DeCola did not mention that planned $7 million renovation, the 21 newly affordable units, or the deepening of the affordability at the complex in his remarks Tuesday night.
He also did not mention that, per the owner’s local tax break application, Fairbanks Apartments’ landlords expect to take a $2.1 million development fee from their planned government-subsidized work on the complex.
“The LISHTA committee recommends no deal at all, because there’s no benefit to the families of the area and to low-income families” at the complex, DeCola said. He said LISHTA instead recommends that the new owners apply to the city’s tax assessment deferral program for new construction and building renovation projects.
When asked Wednesday about his presentation on the Fairbank application Tuesday night, DeCola stressed that the new owners wanted a tax abatement to apply to the whole property, including the bank on the ground floor. “KeyBank shouldn’t be abated,” he said.
“We’re trying to make it equitable and fair to the taxpayers. The taxpayers are always crying that we’re giving away the bank.” Thus the recommendation to deny this particular tax break.
DeCola was also asked about how the new owners appear to be adding more affordable units and to be deepening the affordability of existing units at the property. “If something was not correct and an error was made,” he responded, “it will be resolved and we will be moving forward.”
Top-Secret Meetings
That raises one more question, hanging over all of last night’s public meeting and subsequent interviews with alders and city staff:
What about LISHTA?
What is LISHTA?
Is this a public or a private body?
What’s its role in this whole tax abatement process?
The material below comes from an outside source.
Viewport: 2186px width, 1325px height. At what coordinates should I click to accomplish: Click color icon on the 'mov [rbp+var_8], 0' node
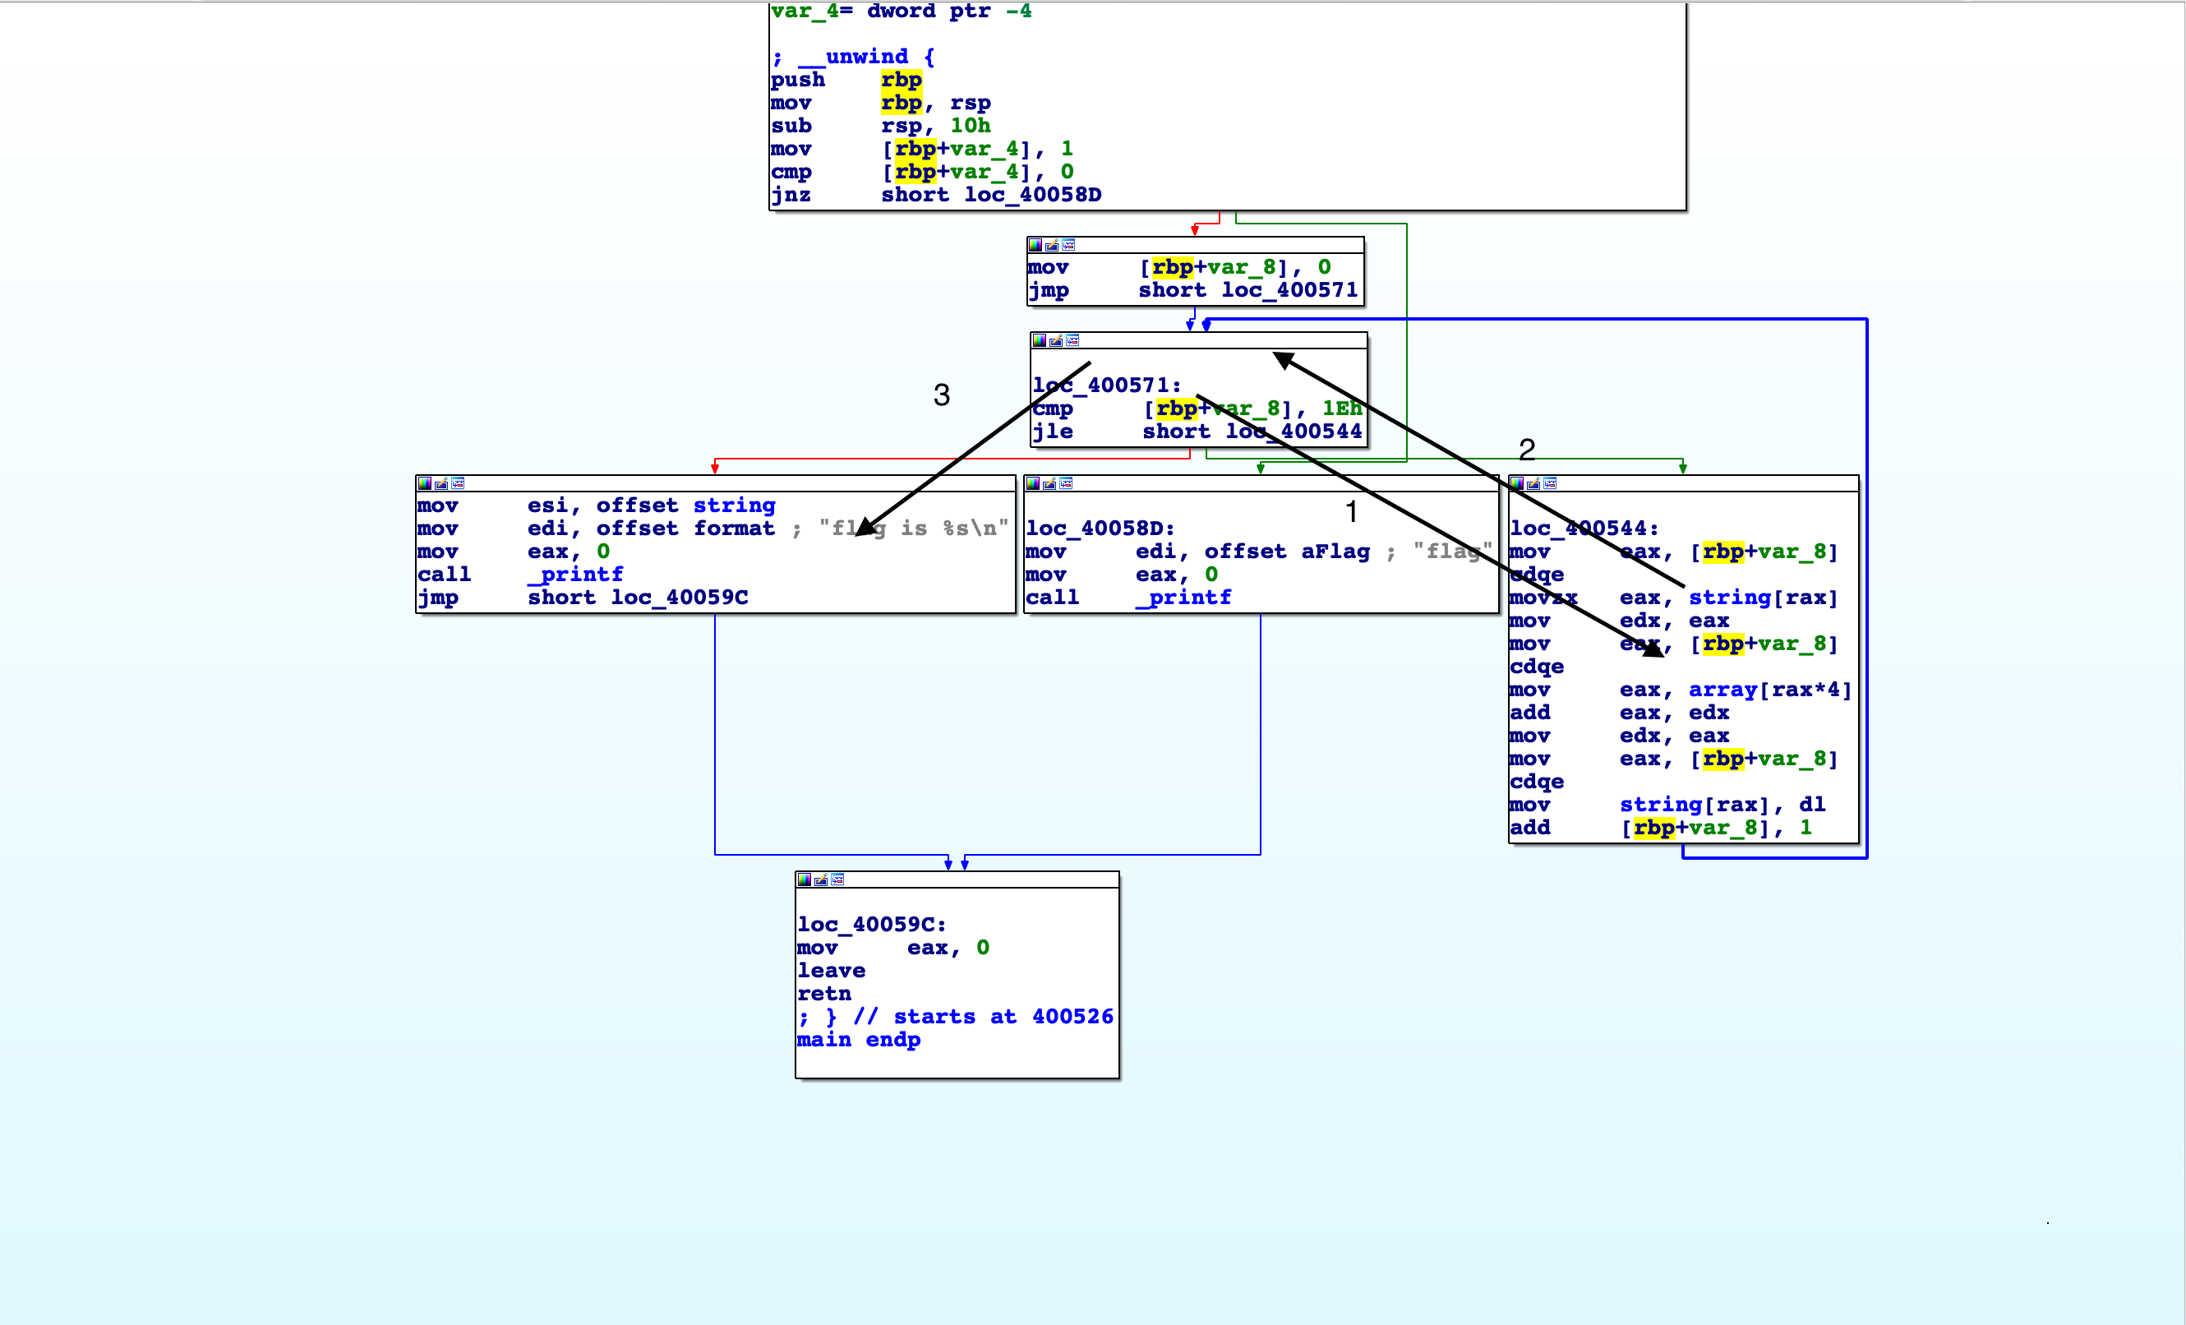tap(1034, 245)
LISHTA is often referenced during public aldermanic meetings about tax breaks. Usually, city economic development staffer Clay Williams presents on behalf of the group.
DeCola, who is a member of LISHTA „ represented that body during Tuesday night in Williams’s absence.
DeCola told the Independent Wednesday morning that LISHTA consists of alders, city economic development staffers, and city Livable City Initiative (LCI) employees.
“We review the applications [for tax abatements] and try to work with the developer before we go to a public meeting. It’s to make it fair across the board,” he said.
LISHTA was created in 2015, and emerged from an effort dating back to 2012. It is an internal administrative review group, not an aldermanic committee.
Therefore, DeCola said, LISHTA meets behind closed doors, with no public notices or agendas or access.
Before LISHTA was created, he said, “the administration would just work on an agreement with a developer, and the Board [of Alders] would just amend” and vote on the terms as negotiated solely by city staff.
Now, he said, alders have a seat at the table in crafting those terms.
When asked why LISHTA meetings being closed to public view, DeCola responded, “Some things have to be navigated and communicated between developers and the administration. Sometimes racial tendencies tend to come out with some of these developments.”
He said that inflammatory comments posted to the New Haven Independent comments section along those lines point to the need for LISHTA meetings continuing to take place behind closed doors.
“I’m very upset when people make these comments” in the Independent, he said. “It’s very sad.”
DeCola and Crespo, who chairs the Tax Abatement Committee and did not respond to multiple requests for comment by the Independent, are the aldermanic representatives on LISHTA.
During Tuesday night’s public meeting, both frequently referred to a private, prior LISHTA meeting where alders and city staff discussed the Fairbank and Tower East tax abatement requests.
DeCola ultimately presented at Tuesday night’s public Tax Abatement Committee meeting the recommendations formulated during the private LISHTA meeting.